Each line of the data has to be transcribed exactly.

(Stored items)
-- -- --

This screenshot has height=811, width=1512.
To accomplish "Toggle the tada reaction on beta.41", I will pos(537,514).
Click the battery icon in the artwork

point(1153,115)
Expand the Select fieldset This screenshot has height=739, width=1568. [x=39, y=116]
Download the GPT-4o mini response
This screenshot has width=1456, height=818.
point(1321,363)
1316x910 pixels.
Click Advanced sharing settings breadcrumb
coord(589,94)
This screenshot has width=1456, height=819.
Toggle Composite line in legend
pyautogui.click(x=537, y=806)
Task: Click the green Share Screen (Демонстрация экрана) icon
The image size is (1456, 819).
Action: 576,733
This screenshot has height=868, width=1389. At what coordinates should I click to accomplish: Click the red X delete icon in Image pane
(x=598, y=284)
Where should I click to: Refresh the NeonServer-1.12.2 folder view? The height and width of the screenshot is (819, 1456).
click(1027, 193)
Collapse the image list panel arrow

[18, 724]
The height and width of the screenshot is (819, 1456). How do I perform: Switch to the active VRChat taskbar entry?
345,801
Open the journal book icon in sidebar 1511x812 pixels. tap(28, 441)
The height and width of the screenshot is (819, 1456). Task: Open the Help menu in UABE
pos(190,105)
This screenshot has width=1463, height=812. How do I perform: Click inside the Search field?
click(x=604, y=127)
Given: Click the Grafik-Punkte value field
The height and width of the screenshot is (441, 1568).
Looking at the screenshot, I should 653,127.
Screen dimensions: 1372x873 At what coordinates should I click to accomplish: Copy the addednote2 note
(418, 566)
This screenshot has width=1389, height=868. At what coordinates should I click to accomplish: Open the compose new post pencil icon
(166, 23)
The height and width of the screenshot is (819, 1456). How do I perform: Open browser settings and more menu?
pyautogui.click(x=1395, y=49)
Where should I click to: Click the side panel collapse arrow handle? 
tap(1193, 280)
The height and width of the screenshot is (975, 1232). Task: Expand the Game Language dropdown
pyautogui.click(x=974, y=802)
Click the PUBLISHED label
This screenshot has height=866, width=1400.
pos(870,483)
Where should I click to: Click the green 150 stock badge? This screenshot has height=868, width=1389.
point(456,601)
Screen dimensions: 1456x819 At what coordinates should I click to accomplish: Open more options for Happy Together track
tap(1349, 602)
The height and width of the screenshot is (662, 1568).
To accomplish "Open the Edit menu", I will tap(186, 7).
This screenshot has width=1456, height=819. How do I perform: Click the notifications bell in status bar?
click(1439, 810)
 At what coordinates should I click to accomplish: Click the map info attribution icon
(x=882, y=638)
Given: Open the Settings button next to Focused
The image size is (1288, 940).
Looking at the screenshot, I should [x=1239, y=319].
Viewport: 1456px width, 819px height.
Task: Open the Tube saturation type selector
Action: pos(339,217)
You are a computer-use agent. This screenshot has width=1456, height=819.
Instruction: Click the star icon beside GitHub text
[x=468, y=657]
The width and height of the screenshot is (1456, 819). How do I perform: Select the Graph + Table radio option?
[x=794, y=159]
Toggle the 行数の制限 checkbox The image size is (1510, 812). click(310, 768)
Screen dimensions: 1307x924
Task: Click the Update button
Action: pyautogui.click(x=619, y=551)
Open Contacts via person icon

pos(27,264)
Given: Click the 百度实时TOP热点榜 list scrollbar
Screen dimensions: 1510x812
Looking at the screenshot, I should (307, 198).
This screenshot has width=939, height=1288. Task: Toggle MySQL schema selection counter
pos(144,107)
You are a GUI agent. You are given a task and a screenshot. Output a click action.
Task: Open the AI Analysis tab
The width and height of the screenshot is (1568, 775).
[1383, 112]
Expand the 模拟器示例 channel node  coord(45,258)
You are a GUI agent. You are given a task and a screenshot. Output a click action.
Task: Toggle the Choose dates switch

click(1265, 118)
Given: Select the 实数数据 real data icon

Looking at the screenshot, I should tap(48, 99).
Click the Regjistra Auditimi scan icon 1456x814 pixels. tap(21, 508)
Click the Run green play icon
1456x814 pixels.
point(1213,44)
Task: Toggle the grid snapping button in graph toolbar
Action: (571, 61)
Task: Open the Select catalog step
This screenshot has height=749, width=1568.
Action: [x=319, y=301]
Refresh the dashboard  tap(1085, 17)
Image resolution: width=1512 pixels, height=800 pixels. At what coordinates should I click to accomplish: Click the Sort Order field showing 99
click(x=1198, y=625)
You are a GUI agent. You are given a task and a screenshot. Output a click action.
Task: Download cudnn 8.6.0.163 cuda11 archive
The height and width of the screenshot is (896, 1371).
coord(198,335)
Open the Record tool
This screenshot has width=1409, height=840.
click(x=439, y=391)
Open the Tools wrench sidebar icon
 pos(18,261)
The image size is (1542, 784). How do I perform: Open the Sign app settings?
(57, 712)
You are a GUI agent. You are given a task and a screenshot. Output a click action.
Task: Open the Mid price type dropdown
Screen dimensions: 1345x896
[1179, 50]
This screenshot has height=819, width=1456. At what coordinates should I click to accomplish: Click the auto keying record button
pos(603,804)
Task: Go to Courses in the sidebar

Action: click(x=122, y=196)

-- -- --

Response area |
This screenshot has height=811, width=1512.
To accomplish "Toggle the tada reaction on beta.41", I will pos(537,514).
Click the battery icon in the artwork

point(1153,115)
Expand the Select fieldset This screenshot has height=739, width=1568. [x=39, y=116]
Download the GPT-4o mini response
This screenshot has width=1456, height=818.
point(1321,363)
1316x910 pixels.
Click Advanced sharing settings breadcrumb
coord(589,94)
This screenshot has width=1456, height=819.
Toggle Composite line in legend
pyautogui.click(x=537, y=806)
Task: Click the green Share Screen (Демонстрация экрана) icon
The image size is (1456, 819).
Action: 576,733
This screenshot has height=868, width=1389. At what coordinates should I click to accomplish: Click the red X delete icon in Image pane
(x=598, y=284)
Where should I click to: Refresh the NeonServer-1.12.2 folder view? The height and width of the screenshot is (819, 1456).
click(1027, 193)
Collapse the image list panel arrow

[18, 724]
The height and width of the screenshot is (819, 1456). How do I perform: Switch to the active VRChat taskbar entry?
345,801
Open the journal book icon in sidebar 1511x812 pixels. tap(28, 441)
The height and width of the screenshot is (819, 1456). Task: Open the Help menu in UABE
pos(190,105)
This screenshot has width=1463, height=812. How do I perform: Click inside the Search field?
click(x=604, y=127)
Given: Click the Grafik-Punkte value field
The height and width of the screenshot is (441, 1568).
Looking at the screenshot, I should 653,127.
Screen dimensions: 1372x873 At what coordinates should I click to accomplish: Copy the addednote2 note
(418, 566)
This screenshot has width=1389, height=868. At what coordinates should I click to accomplish: Open the compose new post pencil icon
(166, 23)
The height and width of the screenshot is (819, 1456). How do I perform: Open browser settings and more menu?
pyautogui.click(x=1395, y=49)
Where should I click to: Click the side panel collapse arrow handle? 
tap(1193, 280)
The height and width of the screenshot is (975, 1232). Task: Expand the Game Language dropdown
pyautogui.click(x=974, y=802)
Click the PUBLISHED label
This screenshot has height=866, width=1400.
pos(870,483)
Where should I click to: Click the green 150 stock badge? This screenshot has height=868, width=1389.
point(456,601)
Screen dimensions: 1456x819 At what coordinates should I click to accomplish: Open more options for Happy Together track
tap(1349, 602)
The height and width of the screenshot is (662, 1568).
To accomplish "Open the Edit menu", I will tap(186, 7).
This screenshot has width=1456, height=819. How do I perform: Click the notifications bell in status bar?
click(1439, 810)
 At what coordinates should I click to accomplish: Click the map info attribution icon
(x=882, y=638)
Given: Open the Settings button next to Focused
The image size is (1288, 940).
Looking at the screenshot, I should [x=1239, y=319].
Viewport: 1456px width, 819px height.
Task: Open the Tube saturation type selector
Action: pos(339,217)
You are a computer-use agent. This screenshot has width=1456, height=819.
Instruction: Click the star icon beside GitHub text
[x=468, y=657]
The width and height of the screenshot is (1456, 819). How do I perform: Select the Graph + Table radio option?
[x=794, y=159]
Toggle the 行数の制限 checkbox The image size is (1510, 812). click(310, 768)
Screen dimensions: 1307x924
Task: Click the Update button
Action: pyautogui.click(x=619, y=551)
Open Contacts via person icon

pos(27,264)
Given: Click the 百度实时TOP热点榜 list scrollbar
Screen dimensions: 1510x812
Looking at the screenshot, I should (307, 198).
This screenshot has width=939, height=1288. Task: Toggle MySQL schema selection counter
pos(144,107)
You are a GUI agent. You are given a task and a screenshot. Output a click action.
Task: Open the AI Analysis tab
The width and height of the screenshot is (1568, 775).
[1383, 112]
Expand the 模拟器示例 channel node  coord(45,258)
You are a GUI agent. You are given a task and a screenshot. Output a click action.
Task: Toggle the Choose dates switch

click(1265, 118)
Given: Select the 实数数据 real data icon

Looking at the screenshot, I should tap(48, 99).
Click the Regjistra Auditimi scan icon 1456x814 pixels. tap(21, 508)
Click the Run green play icon
1456x814 pixels.
point(1213,44)
Task: Toggle the grid snapping button in graph toolbar
Action: (571, 61)
Task: Open the Select catalog step
This screenshot has height=749, width=1568.
Action: [x=319, y=301]
Refresh the dashboard  tap(1085, 17)
Image resolution: width=1512 pixels, height=800 pixels. At what coordinates should I click to accomplish: Click the Sort Order field showing 99
click(x=1198, y=625)
You are a GUI agent. You are given a task and a screenshot. Output a click action.
Task: Download cudnn 8.6.0.163 cuda11 archive
The height and width of the screenshot is (896, 1371).
coord(198,335)
Open the Record tool
This screenshot has width=1409, height=840.
click(x=439, y=391)
Open the Tools wrench sidebar icon
 pos(18,261)
The image size is (1542, 784). How do I perform: Open the Sign app settings?
(57, 712)
You are a GUI agent. You are given a task and a screenshot. Output a click action.
Task: Open the Mid price type dropdown
Screen dimensions: 1345x896
[1179, 50]
This screenshot has height=819, width=1456. At what coordinates should I click to accomplish: Click the auto keying record button
pos(603,804)
Task: Go to Courses in the sidebar

Action: click(x=122, y=196)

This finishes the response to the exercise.